右事実によれば、親族である谷口梶夫から原告に対して発せられた<シ>の信書が、監獄法第四七条第一項が規定しているような不適当なものとはいえない(被告もそれが不適当な信書であるとは主張していない)から、右信書の受信を許可しなかつた大阪刑務所長の措置は、違法であるといわなければならない。
そこで、<シ>の信書の受信を許さなかつた大阪刑務所長の措置に、過失があつたか否かについて考えるに、職務上、監獄法第四六条第四七条が定める受信の許否基準を十分承知しているはずの区長らは、このような親族(谷口梶夫が原告の姉満利衛の夫であることは、乙第二号証の受刑者分類調査表添付の身分帳により明らかである)からの年賀状が、右条文により受信を許可すべき信書に該当することは容易に判断できるから、右所長の代決者として、これを漫然と不許可にすれば、それだけで過失があつたものと認めるに十分である。
なお、証人桜井博の証言によれば、当時原告が収容されていた大阪刑務所第四区には、五五〇名から五六〇名の受刑者が収容されていたが、右受刑者に届けられる信書を書信係桜井博が一人で検閲していたこと、大阪刑務所では、受刑者宛にきた年賀状を元旦に本人に交付するために、各区の書信係が一二月三〇日の午後わざわざ年賀状を郵便局まで受取りに行き、書信係一人で約二、〇〇〇通の年賀状を、わずか一日余りで検閲していたことが認められるが、前顕甲第一三号証の二によると右<シ>の年賀状には神戸市長田郵便局の昭和三三年一二月三一日午後零時から同六時までの間の消印(日付印)があることが認められ、すると堺市所在の大阪刑務所の前記書信係桜井博らが右年賀状の検閲をし受信の不許可の決定をしたのは、元旦に届けるべき大量の年賀状等を処理したのちのことと推認でき、大量の受信書を一時に処理しなければならない状況にあつたために、措置を誤つたとも認め難い。
三 原告の被つた損害について検討する。
1 原告は、本件受信不許可処分によつて、本件各信書の発信人らに礼状と依頼状を出すことができずに礼儀を失し、そのことが直接または間接に影響して、蓄電池商の経営が不能となり、逸失利益の喪失分一五〇万円の損害を被つたと主張し、大阪刑務所長において、本件各信書のうち<サ><シ>の各信書の受信を許可しなかつたことが違法であることはすでに認定したとおりであるが、右損害発生の事実については、これを認めるに足りる証拠がない。
2 次に、慰藉料の請求について、判断する。
成立に争いのない甲第五・第六号証によれば、原告の妻奥崎静美が、昭和四〇年一一月二四日午後一〇時三〇分頃、神戸市東灘区本山町森今北二八三番地先で交通事故に遭い、昭和四一年七月三日まで芦屋市大原町所在の伊藤病院に入院・加療したことは認められるが、<サ><シ>の信書受信不許可処分と原告の妻の交通事故との間に因果関係があることを認めるに足りる証拠はない。

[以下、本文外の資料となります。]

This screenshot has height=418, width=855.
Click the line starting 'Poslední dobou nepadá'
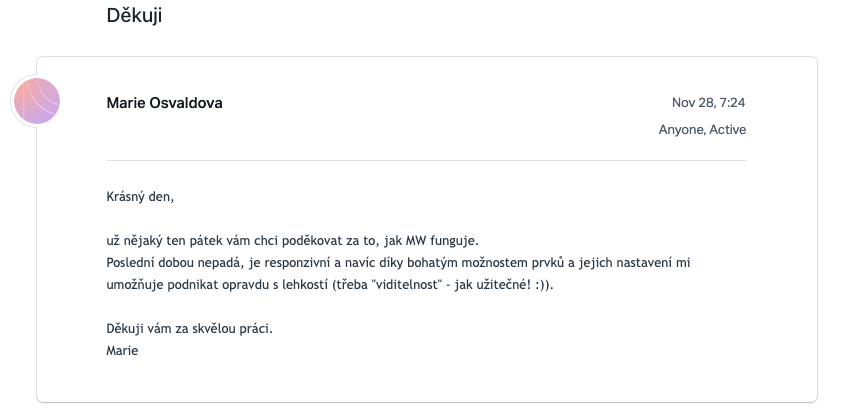(400, 262)
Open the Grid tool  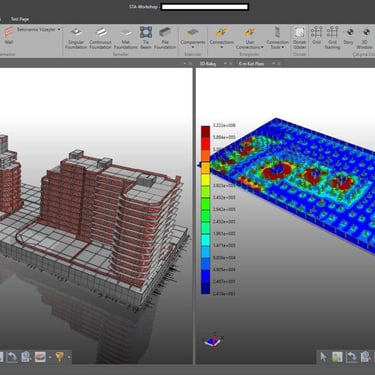pyautogui.click(x=316, y=36)
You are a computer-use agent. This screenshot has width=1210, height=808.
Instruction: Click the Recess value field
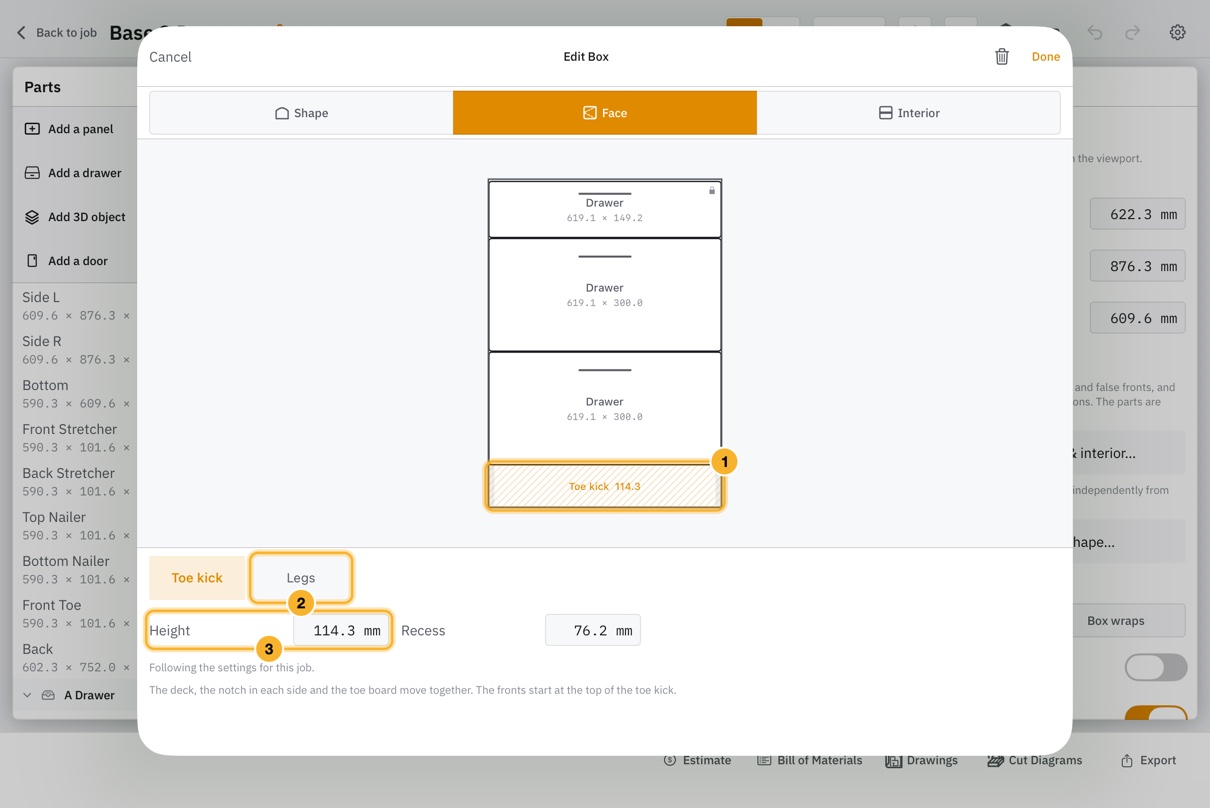(x=593, y=630)
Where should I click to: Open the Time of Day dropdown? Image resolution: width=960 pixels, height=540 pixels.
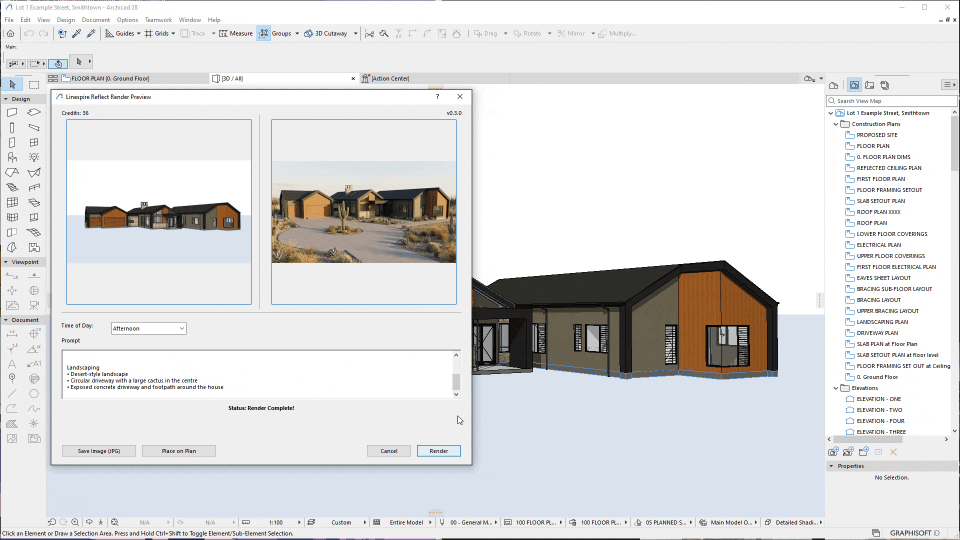pyautogui.click(x=149, y=328)
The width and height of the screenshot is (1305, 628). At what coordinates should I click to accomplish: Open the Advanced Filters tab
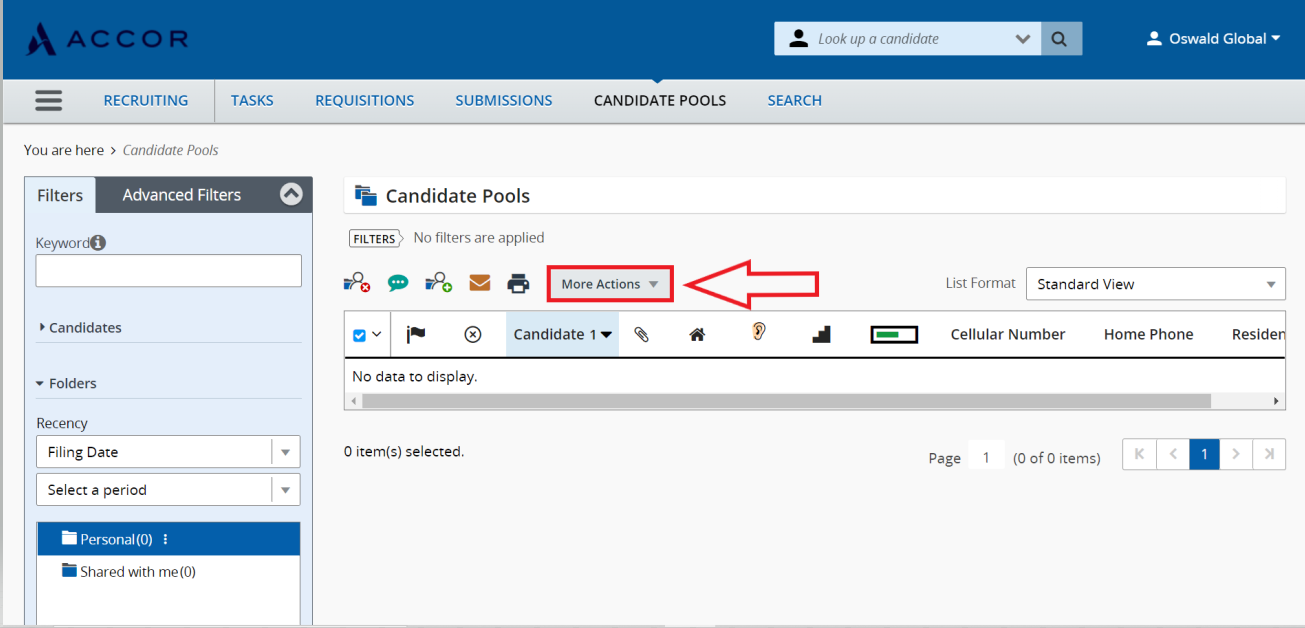tap(181, 194)
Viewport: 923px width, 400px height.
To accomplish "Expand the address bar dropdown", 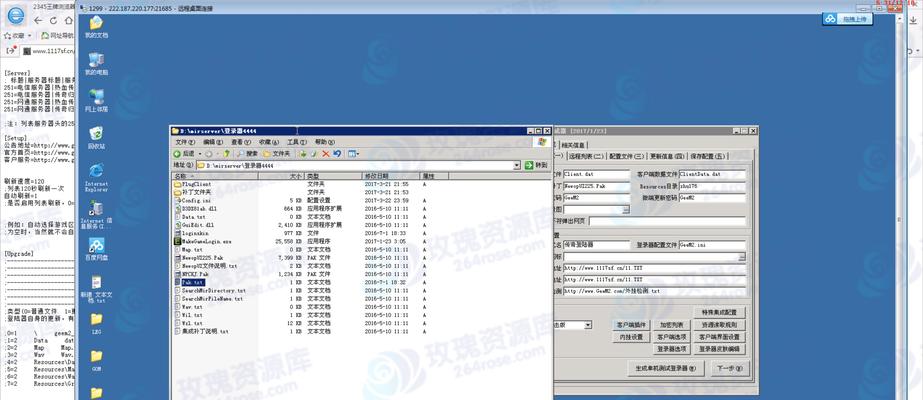I will tap(516, 165).
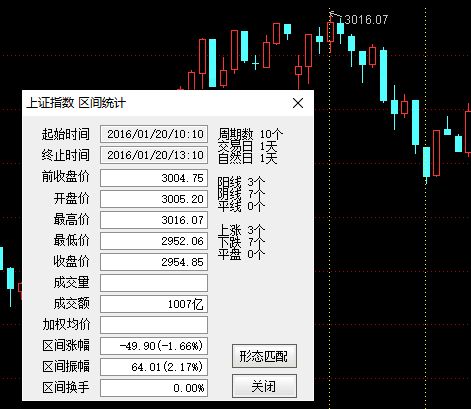The height and width of the screenshot is (409, 471).
Task: Click the 最高价 value box
Action: tap(154, 220)
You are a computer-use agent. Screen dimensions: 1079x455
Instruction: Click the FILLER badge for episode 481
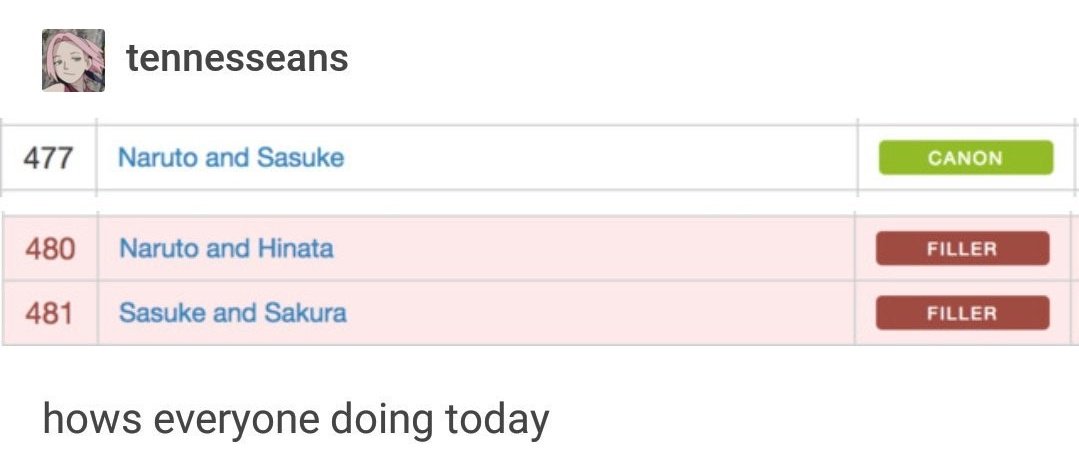pyautogui.click(x=962, y=313)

しかし、外部との交通が遮断されている受刑者にとつて、受刑者宛に発せられた信書は、接見とともに、外部の者との間の唯一の交通手段であり、それ故右信書に対して受刑者は多大の期待を寄せ、たとえ該信書に何ら具体的事項が記載されていなくとも、発信人が受刑者宛に信書を発信してくれたということだけでも、受刑者にとつては非常な喜びであろうことは、容易に推測しうるところで、<サ><シ>の各信書の受信を許されなかつたことによつて原告は精神的苦痛を蒙つたと認められる。その慰藉料の額は、<サ><シ>のはがきの記載内容、その他本件に顕われた諸般の事情を考慮すると、三、〇〇〇円をもつて相当とする。
3 よつて、被告は、国家賠償法第一条第一項により、原告に対し、右三、〇〇〇円の損害賠償をすべき義務がある。
四 結論
以上のとおりで、原告の被告に対する請求は、三、〇〇〇円の支払を求める限度で理由があるからこれを認容し、その余は失当であるからこれを棄却し、訴訟費用の負担につき民事訴訟法第九二条本文を適用して、主文のとおり判決する。